Comeaux's complaint that he did not have an opportunity to file a reply brief was pertinent to his opportunity to argue his claims were not procedurally barred. However, as discussed, Comeaux had ample opportunity to file a reply and failed to do so. --------
Therefore, the Court did not "fail" to consider the merits of Comeaux's claims. Instead the Court properly considered the defense of procedural bar, found Comeaux had not proven cause and prejudice, and held Comeaux's § 2255 claims are procedurally barred.
Therefore, Comeaux has not shown there was a defect in the integrity of his § 2255 proceedings which entitles him to relief pursuant to Rule 60(b).
Based on the foregoing, IT IS RECOMMENDED that Comeaux's Rule 60(b) Motion (Doc. 147) be DENIED AND DISMISSED WITH PREJUDICE.
Under the provisions of 28 U.S.C. § 636(b)(1)(C) and Rule 72(b), parties aggrieved by this recommendation have fourteen (14) days from service of this Report and Recommendation to file specific, written objections with the Clerk of Court. A party may respond to another party's objections within fourteen (14) days after being served with a copy of any objections or response to the District Judge at the time of filing. No other briefs (such as supplemental objections, reply briefs etc.) may be filed. Providing a courtesy copy of the objection to the magistrate judge is neither required nor encouraged. Timely objections will be considered by the district judge before he makes a final ruling.

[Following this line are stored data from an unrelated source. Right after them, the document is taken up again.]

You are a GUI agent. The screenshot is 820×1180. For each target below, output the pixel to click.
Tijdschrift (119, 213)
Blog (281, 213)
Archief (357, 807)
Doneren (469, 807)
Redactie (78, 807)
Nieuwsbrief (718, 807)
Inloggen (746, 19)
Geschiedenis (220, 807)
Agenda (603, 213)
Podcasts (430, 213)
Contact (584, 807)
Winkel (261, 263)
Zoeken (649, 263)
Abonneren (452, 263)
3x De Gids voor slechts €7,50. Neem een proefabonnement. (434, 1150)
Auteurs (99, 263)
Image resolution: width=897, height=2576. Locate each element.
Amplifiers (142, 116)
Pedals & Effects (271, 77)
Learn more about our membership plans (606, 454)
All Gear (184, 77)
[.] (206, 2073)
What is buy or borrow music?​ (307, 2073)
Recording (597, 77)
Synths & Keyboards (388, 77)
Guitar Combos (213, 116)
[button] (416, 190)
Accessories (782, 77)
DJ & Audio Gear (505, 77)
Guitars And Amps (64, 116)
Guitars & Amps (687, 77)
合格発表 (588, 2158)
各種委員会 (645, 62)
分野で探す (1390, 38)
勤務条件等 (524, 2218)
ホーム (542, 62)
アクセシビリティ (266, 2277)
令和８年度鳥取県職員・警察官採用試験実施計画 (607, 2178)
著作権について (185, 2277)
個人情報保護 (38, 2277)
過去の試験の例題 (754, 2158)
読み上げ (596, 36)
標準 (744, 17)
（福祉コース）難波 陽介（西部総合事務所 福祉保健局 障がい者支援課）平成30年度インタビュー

Failure to file written objections to the proposed factual findings and/or the proposed legal conclusions reflected in this Report and Recommendation within fourteen (14) days following the date of its service, or within the time frame authorized by Fed. R. Civ. P. 6(b) , shall bar an aggrieved party from attacking either the factual findings or the legal conclusions accepted by the District Court, except upon grounds of plain error. See Douglass v. United Services Automobile Association , 79 F.3d 1415 (5th Cir. 1996).
Pursuant to Rule 11(a) of the Rules Governing Section 2255 proceedings for the United States District Courts, this Court must issue or deny a certificate of appealability when it enters a final order adverse to the applicant. Unless a Circuit Justice or District Judge issues a certificate of appealability, an appeal may not be taken to the court of appeals. Within fourteen (14) days from service of this Report and Recommendation, the parties may file a memorandum setting forth arguments on whether a certificate of appealability should issue. See 28 U.S.C. § 2253(c)(2). A courtesy copy of the memorandum shall be provided to the District Judge at the time of filing.
THUS ORDERED AND SIGNED in Chambers at Alexandria, Louisiana on this 24th day of July, 2018.